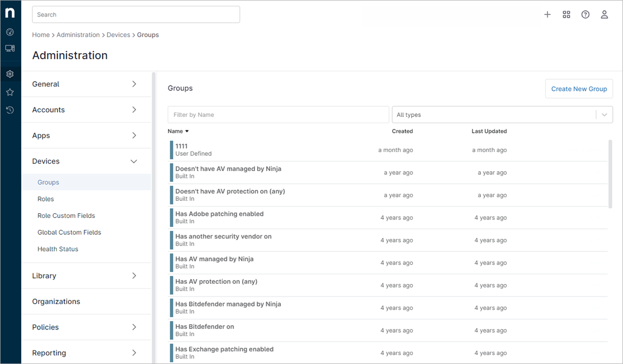Open Administration via the gear icon

[x=10, y=74]
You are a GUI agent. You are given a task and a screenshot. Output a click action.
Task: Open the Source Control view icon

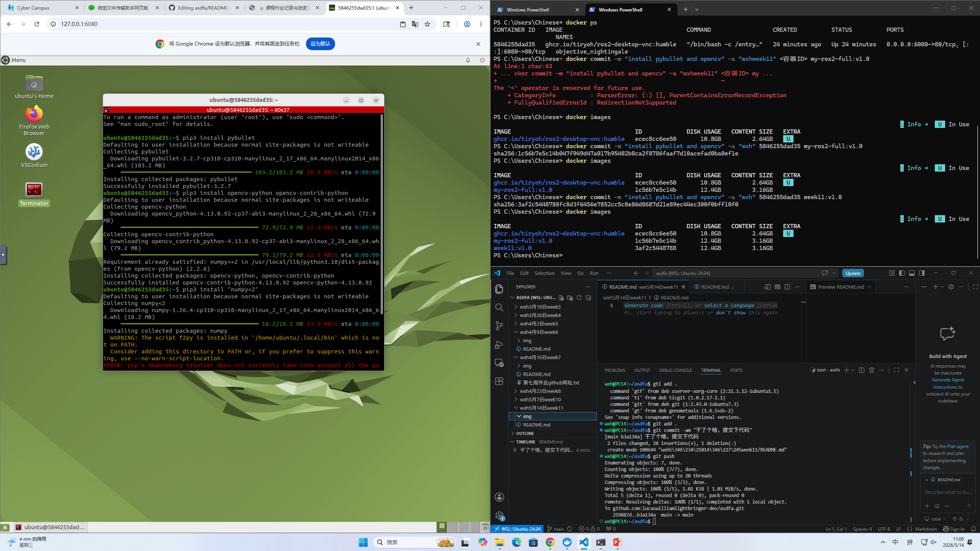499,326
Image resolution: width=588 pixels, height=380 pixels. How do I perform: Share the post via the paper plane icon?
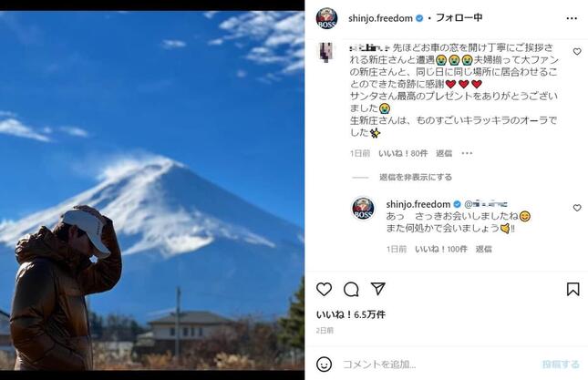[x=378, y=289]
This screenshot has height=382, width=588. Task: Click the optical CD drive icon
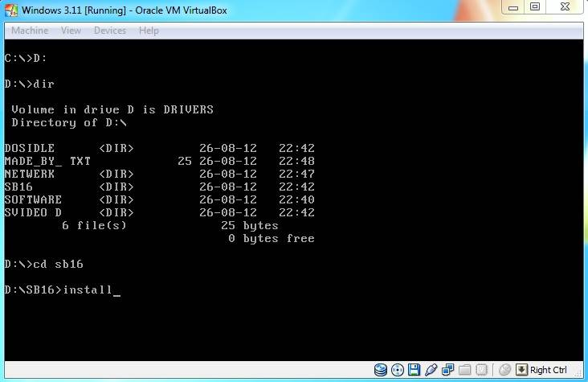click(397, 370)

━━━━━━

What the task asks: Each line from the one containing "You are a GUI" through the last line of the entries above should be duplicated exactly, both included; leave out pictures and add nothing.

Written solution:
You are a GUI agent. You are given a task and a screenshot. Output a click action.
Task: Open the Source Control view icon

499,326
Image resolution: width=588 pixels, height=380 pixels. How do I perform: Share the post via the paper plane icon?
[x=378, y=289]
This screenshot has height=382, width=588. Task: Click the optical CD drive icon
click(397, 370)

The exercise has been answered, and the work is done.